The IOC has publicly supported the BOA's right to enforce a lifetime ban, calling it an ''eligibility rule.''
BOA chairman Colin Moynihan claimed Wednesday that WADA was pressuring him to drop the lifetime rule and that CAS would rule on its validity.
Moynihan also engaged in a public battle earlier this year with London's Olympic organizing committee and the IOC over its share of revenues from the 2012 Games.
''In the last few months the BOA has gone on the offensive against the IOC,'' Howman said. ''So one has to sit back and say maybe that's the style of operation that it is entrusting in its president.''
Howman also said that any move to take the issue to CAS has ''nothing to do with us.''
If the BOA rule is overturned, two top British athletes caught for drug use would become eligible for the London Games - sprinter Dwain Chambers, who served a two-year ban in the BALCO scandal, and cyclist David Millar, who was suspended for two years after testing positive for EPO.
Earlier this week, Moynihan attacked WADA in a speech in Lausanne, Switzerland, accusing the body of failing to catch the world's worst drug cheats and of dragging the anti-doping fight into a ''dark age.'' He called for an independent review of WADA's activities.
Moynihan's speech followed a request by WADA for the BOA to examine the lifetime ban in the wake of the court ruling against the IOC.
''It was a very emotional tirade of criticism without substance,'' Howman said Friday. ''We were disappointed because it came out of the blue.

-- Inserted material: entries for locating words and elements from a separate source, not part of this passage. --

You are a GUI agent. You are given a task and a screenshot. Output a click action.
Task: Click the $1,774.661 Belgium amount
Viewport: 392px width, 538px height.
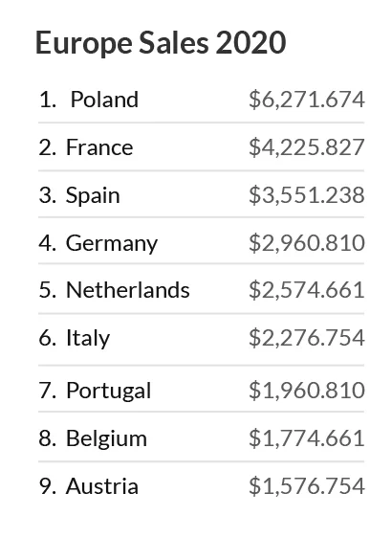point(307,438)
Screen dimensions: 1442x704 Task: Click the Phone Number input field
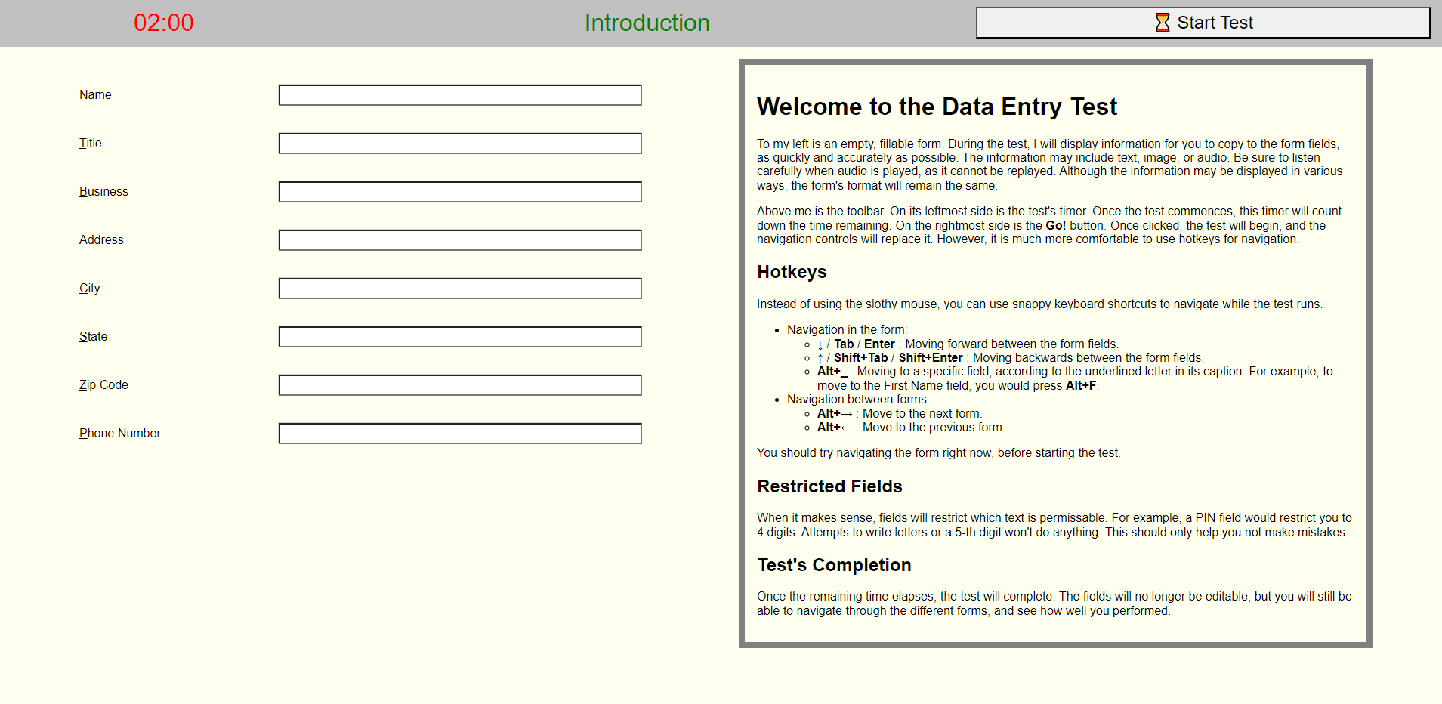click(x=459, y=433)
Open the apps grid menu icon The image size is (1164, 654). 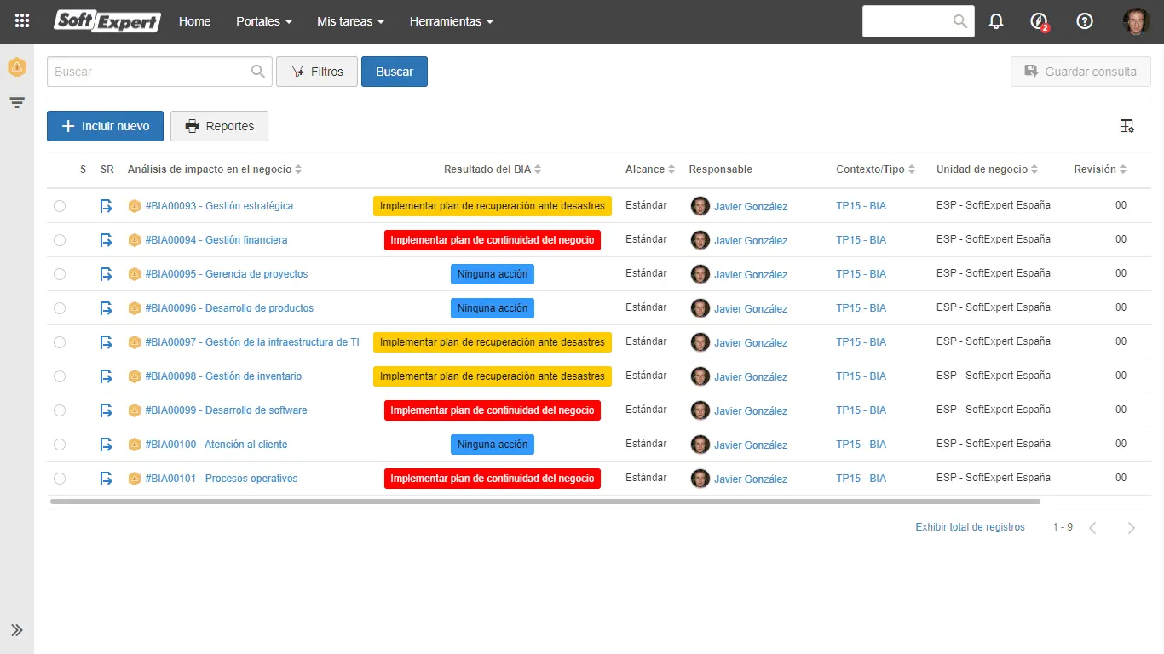point(22,21)
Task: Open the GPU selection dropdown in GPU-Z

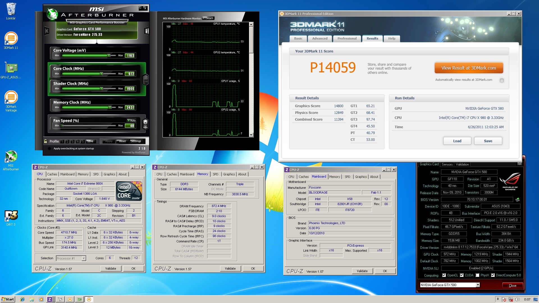Action: tap(478, 285)
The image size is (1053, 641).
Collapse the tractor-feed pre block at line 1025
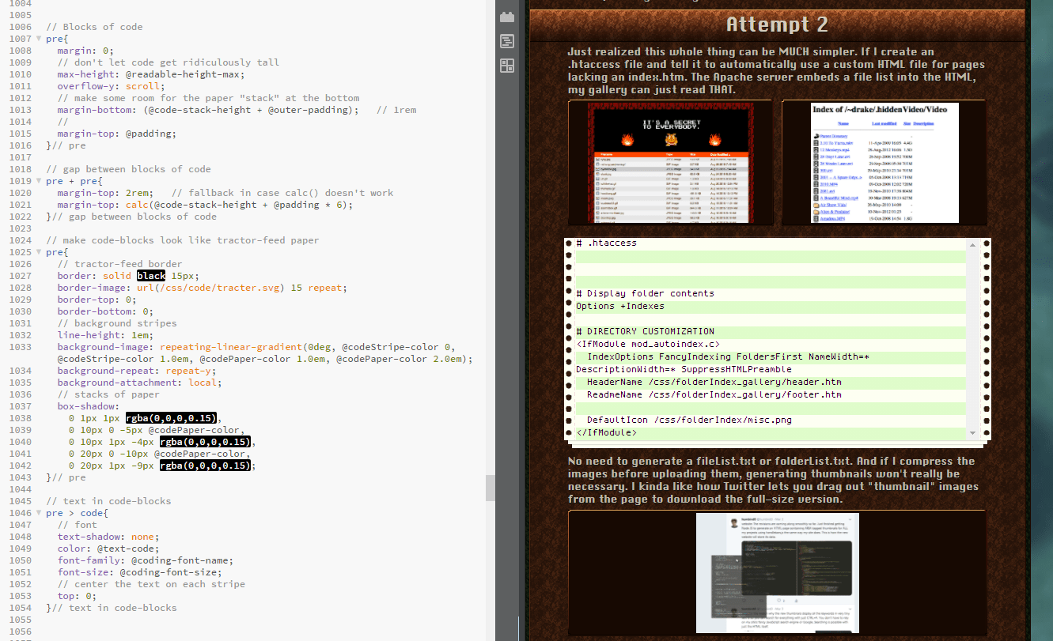point(38,252)
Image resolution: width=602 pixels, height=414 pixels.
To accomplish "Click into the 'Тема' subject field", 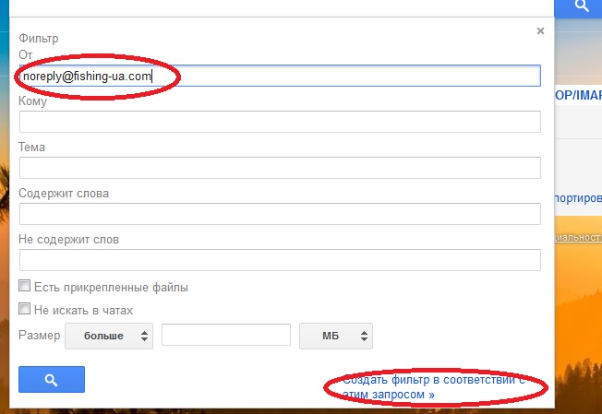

We had been trying to behave very professionally by entering into correspondence rather than some sort of debate in the public eye.''
WADA's website on Friday published Howman's point-by point rebuttal of Moynihan's accusations.
Howman repeatedly said that Moynihan ''conveniently neglects'' that the BOA was a signatory to the WADA code and had been a part of the decision-making process throughout.